[Requirement] Look through the material below and give the number of lines holding "will", with no other words.

START Data

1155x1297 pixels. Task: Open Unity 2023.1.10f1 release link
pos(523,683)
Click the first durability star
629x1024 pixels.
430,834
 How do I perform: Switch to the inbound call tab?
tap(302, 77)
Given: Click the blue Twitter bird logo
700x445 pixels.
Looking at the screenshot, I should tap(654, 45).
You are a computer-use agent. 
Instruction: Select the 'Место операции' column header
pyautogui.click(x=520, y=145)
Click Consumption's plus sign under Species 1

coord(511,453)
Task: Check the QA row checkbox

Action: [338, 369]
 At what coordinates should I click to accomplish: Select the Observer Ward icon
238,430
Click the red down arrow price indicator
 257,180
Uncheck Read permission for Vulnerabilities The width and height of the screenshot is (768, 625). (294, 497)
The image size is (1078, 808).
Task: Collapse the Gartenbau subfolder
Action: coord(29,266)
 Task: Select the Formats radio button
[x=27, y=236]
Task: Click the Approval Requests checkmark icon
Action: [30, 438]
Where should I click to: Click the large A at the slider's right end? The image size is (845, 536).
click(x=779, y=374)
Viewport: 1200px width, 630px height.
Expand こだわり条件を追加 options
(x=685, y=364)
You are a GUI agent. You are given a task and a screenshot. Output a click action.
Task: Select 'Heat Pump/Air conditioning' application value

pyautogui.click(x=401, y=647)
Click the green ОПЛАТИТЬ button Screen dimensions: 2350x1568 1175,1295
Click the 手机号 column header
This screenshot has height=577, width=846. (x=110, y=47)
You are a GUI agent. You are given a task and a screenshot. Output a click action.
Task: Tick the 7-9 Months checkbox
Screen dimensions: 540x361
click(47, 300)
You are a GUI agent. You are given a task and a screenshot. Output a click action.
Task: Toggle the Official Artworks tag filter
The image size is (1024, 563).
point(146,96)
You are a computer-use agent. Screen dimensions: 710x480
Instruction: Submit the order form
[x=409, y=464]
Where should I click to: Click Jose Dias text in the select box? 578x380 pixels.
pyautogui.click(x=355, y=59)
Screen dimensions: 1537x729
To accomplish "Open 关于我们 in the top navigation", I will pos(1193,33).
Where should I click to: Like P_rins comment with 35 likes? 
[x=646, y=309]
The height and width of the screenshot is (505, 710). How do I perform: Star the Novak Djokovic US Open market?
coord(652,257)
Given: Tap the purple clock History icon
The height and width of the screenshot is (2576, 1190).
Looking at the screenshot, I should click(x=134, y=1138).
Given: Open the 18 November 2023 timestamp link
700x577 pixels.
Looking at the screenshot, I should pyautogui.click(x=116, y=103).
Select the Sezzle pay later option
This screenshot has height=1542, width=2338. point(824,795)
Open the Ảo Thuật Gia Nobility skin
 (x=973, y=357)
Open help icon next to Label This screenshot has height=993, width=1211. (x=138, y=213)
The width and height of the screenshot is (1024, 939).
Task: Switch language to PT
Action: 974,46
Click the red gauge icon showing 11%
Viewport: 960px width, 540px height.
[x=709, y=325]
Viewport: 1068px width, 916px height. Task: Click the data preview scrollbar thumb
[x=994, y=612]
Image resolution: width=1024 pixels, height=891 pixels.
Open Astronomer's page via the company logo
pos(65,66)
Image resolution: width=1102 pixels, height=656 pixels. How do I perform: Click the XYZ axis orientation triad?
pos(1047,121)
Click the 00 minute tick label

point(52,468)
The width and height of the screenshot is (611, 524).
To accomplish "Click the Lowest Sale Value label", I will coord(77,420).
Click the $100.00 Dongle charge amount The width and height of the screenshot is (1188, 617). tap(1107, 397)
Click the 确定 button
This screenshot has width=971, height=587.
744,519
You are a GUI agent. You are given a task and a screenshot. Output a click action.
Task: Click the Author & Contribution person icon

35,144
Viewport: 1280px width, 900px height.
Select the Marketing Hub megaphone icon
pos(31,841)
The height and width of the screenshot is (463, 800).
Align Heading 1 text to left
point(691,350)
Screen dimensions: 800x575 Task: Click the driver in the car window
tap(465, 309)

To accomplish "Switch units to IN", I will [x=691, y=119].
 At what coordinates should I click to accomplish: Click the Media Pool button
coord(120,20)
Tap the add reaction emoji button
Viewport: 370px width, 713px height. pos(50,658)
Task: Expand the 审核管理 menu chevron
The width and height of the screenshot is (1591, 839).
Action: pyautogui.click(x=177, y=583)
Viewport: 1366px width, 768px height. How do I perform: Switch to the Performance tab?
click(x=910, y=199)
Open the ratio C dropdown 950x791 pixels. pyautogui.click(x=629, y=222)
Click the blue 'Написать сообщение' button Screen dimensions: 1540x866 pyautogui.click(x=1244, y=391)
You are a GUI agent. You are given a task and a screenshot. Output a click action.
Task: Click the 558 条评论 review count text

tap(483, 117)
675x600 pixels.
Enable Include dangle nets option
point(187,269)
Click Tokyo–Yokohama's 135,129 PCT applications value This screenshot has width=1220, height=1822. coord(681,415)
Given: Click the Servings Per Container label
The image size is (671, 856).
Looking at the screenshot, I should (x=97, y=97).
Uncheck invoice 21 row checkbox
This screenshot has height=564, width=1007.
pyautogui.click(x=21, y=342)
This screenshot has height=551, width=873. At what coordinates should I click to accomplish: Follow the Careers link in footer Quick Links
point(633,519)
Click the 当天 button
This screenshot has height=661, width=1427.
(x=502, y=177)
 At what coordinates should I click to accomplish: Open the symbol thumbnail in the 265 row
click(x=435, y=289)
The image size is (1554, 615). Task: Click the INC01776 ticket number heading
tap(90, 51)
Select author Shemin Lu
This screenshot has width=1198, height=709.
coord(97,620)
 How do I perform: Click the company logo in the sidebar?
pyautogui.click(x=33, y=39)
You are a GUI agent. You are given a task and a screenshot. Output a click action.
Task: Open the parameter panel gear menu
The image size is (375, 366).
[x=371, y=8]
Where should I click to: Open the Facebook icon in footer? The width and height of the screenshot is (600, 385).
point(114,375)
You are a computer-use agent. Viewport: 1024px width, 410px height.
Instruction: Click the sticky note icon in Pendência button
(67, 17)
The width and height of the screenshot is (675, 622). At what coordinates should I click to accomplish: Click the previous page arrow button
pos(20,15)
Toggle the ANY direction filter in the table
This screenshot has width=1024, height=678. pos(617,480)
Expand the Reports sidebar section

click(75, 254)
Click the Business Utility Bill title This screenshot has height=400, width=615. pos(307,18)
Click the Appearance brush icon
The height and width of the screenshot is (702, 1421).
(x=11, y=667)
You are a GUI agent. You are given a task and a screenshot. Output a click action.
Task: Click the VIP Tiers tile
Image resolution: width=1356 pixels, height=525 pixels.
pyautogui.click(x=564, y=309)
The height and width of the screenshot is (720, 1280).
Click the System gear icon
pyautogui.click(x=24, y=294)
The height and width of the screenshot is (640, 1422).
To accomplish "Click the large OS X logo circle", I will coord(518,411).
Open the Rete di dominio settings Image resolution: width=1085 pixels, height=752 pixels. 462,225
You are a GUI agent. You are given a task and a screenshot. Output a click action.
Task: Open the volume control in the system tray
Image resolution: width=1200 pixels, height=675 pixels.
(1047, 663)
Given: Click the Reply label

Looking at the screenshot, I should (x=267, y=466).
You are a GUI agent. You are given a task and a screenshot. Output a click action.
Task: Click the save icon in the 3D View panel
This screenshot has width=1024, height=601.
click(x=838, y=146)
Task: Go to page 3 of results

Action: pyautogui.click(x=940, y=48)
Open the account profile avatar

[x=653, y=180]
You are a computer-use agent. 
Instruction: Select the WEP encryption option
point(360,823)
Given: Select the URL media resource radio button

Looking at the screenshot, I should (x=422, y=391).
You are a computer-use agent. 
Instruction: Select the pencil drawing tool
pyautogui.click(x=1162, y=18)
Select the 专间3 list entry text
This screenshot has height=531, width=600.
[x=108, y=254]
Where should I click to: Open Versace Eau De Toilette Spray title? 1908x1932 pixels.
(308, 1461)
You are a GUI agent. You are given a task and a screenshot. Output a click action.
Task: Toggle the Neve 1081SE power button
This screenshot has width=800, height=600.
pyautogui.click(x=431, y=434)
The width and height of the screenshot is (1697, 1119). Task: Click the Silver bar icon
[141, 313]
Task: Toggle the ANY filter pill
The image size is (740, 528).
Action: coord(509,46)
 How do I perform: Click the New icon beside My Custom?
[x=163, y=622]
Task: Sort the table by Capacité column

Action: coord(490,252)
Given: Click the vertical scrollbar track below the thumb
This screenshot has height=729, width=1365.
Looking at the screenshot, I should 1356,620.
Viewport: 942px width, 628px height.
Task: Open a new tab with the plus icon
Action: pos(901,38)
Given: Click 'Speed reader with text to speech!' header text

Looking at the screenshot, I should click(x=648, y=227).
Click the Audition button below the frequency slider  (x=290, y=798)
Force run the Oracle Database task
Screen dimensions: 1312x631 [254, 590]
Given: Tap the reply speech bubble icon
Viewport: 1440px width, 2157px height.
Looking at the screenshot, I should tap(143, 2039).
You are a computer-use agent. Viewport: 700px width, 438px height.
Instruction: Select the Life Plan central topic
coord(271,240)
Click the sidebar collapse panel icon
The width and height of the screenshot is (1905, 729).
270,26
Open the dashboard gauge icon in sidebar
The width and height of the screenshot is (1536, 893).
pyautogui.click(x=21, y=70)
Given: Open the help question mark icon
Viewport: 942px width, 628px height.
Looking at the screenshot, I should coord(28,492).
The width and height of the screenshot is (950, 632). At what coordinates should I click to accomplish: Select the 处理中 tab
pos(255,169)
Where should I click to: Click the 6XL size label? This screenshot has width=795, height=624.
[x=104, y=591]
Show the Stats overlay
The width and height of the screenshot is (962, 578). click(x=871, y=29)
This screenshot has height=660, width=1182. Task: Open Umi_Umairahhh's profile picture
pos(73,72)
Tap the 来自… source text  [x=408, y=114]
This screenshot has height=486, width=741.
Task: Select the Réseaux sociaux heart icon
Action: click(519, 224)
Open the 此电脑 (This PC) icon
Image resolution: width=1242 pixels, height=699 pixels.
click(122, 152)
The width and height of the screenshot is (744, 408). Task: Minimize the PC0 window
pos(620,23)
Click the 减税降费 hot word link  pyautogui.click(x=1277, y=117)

END Data

[Expected answer] 4